**REQUIREMENT**
Go through the material and return every line that contains the string "computer".

Top of SOURCE MATERIAL

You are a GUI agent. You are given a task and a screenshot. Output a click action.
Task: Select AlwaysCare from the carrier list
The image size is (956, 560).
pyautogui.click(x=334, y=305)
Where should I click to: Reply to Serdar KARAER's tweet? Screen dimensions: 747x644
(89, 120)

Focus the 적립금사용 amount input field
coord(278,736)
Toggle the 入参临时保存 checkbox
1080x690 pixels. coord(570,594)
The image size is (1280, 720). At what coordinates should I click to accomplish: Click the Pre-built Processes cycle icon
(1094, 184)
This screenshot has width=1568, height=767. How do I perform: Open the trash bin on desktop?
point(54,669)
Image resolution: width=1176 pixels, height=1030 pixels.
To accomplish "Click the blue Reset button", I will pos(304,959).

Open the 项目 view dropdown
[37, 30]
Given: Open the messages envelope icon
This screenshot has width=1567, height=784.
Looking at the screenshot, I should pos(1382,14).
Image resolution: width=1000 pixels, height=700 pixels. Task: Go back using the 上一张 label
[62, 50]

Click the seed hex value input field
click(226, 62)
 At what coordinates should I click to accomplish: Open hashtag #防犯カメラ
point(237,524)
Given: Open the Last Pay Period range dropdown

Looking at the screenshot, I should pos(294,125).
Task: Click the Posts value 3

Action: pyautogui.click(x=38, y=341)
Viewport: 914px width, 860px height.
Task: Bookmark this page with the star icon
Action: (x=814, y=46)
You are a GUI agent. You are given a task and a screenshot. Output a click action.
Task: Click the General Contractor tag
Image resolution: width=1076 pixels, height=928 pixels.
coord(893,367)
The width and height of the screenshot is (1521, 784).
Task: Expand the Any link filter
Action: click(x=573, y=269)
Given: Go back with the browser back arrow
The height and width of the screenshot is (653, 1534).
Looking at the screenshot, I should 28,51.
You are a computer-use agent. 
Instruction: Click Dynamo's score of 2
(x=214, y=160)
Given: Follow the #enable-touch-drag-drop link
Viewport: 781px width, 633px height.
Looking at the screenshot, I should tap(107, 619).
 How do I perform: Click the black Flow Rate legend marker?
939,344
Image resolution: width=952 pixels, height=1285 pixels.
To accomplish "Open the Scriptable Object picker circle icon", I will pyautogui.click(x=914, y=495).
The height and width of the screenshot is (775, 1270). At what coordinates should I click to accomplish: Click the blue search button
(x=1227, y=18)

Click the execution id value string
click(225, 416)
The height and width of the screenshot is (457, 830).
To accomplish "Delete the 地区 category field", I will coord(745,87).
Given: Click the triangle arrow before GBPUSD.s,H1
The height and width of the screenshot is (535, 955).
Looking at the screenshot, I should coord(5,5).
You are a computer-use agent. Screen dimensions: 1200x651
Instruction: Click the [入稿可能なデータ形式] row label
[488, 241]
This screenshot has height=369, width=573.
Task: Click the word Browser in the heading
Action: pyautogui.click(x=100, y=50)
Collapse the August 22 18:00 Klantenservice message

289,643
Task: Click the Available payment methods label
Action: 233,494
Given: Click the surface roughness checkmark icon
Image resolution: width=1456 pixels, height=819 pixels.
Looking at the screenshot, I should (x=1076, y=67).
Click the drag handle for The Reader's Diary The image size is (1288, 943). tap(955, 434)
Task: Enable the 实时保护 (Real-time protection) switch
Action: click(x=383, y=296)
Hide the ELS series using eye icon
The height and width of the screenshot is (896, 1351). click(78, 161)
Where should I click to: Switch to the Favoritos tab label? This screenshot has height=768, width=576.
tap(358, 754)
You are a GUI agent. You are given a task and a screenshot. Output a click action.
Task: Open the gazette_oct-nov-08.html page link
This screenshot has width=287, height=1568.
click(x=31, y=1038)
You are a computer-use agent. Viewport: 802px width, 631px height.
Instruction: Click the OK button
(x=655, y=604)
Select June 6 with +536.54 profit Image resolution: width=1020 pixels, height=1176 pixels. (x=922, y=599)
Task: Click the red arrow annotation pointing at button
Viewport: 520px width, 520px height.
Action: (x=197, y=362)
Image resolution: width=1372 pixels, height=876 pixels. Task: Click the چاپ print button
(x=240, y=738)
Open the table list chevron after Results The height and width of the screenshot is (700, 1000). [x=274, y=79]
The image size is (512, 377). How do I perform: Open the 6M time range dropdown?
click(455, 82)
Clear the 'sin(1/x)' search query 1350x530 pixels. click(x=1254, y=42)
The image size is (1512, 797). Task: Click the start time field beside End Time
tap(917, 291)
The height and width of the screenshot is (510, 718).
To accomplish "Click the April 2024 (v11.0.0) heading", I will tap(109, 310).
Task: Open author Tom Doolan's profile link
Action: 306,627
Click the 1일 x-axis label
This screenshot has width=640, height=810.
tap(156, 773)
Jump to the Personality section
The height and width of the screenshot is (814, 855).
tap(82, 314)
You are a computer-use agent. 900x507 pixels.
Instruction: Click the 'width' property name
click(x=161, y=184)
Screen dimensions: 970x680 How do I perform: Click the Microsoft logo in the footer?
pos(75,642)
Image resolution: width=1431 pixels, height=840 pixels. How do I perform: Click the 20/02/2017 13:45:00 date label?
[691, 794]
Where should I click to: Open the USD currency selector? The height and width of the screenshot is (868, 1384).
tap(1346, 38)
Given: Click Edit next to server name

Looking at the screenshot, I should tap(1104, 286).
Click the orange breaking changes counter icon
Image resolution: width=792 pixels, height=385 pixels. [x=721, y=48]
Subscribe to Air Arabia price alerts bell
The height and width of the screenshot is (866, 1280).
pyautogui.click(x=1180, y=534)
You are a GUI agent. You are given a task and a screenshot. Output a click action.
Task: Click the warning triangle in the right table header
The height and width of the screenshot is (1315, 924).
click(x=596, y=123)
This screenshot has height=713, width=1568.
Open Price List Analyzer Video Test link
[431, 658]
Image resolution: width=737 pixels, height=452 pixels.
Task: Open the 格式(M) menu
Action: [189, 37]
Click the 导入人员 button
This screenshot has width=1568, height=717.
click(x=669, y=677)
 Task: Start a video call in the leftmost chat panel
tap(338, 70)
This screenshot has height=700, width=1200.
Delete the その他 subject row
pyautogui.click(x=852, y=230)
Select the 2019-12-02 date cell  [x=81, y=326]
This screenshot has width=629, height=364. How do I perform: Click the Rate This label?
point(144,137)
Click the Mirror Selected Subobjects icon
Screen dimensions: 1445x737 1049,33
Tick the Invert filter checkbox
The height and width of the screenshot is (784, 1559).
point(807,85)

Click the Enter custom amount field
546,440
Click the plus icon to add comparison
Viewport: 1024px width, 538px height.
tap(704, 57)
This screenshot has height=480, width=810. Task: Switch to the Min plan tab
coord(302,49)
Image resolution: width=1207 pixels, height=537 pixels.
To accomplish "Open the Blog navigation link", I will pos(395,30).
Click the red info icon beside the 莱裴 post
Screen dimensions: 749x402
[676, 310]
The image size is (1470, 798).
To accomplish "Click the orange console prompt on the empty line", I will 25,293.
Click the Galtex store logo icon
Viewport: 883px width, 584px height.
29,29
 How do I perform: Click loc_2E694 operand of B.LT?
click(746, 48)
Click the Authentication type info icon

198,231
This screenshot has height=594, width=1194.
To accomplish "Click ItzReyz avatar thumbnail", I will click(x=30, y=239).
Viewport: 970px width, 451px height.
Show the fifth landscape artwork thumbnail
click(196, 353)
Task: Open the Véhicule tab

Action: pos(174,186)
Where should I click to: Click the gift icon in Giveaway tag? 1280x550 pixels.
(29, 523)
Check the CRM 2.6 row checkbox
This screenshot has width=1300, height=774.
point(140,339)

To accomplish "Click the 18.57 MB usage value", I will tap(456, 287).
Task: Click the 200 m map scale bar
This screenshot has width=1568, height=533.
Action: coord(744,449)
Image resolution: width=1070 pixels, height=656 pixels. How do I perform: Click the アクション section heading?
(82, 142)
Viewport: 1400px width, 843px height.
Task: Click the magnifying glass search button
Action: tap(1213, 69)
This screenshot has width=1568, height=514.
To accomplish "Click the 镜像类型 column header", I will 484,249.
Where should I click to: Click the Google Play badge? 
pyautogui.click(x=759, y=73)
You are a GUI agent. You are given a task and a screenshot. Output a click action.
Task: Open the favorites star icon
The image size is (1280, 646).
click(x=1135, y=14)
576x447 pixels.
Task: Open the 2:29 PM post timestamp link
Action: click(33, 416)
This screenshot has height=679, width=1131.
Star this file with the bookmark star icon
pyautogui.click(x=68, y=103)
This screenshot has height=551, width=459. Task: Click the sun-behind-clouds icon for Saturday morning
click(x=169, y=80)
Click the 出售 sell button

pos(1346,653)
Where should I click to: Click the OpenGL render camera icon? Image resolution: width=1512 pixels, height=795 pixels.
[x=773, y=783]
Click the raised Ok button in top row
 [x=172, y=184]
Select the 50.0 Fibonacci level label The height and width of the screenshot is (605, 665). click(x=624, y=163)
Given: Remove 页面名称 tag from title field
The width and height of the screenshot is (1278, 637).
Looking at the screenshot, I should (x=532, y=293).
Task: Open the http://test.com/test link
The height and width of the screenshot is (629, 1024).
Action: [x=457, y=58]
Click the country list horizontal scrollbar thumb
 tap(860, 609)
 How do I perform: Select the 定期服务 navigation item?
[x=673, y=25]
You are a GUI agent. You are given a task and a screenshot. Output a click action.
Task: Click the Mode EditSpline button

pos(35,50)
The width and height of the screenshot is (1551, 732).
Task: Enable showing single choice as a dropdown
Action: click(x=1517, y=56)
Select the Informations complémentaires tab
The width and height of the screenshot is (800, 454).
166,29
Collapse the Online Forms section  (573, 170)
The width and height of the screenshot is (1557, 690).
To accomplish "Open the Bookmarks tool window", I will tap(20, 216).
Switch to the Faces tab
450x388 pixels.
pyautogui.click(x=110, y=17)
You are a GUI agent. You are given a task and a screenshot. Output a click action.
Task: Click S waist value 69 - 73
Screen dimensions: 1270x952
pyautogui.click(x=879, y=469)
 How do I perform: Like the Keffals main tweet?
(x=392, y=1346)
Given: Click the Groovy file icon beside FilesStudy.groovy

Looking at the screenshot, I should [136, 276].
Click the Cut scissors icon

Bottom of SOURCE MATERIAL

**YOUR RESPONSE**
You are a computer-use agent. 
You are a computer-use agent. Screen dimensions: 1200x651
You are a computer-use agent. Viewport: 802px width, 631px height.
You are a computer-use agent. 900x507 pixels.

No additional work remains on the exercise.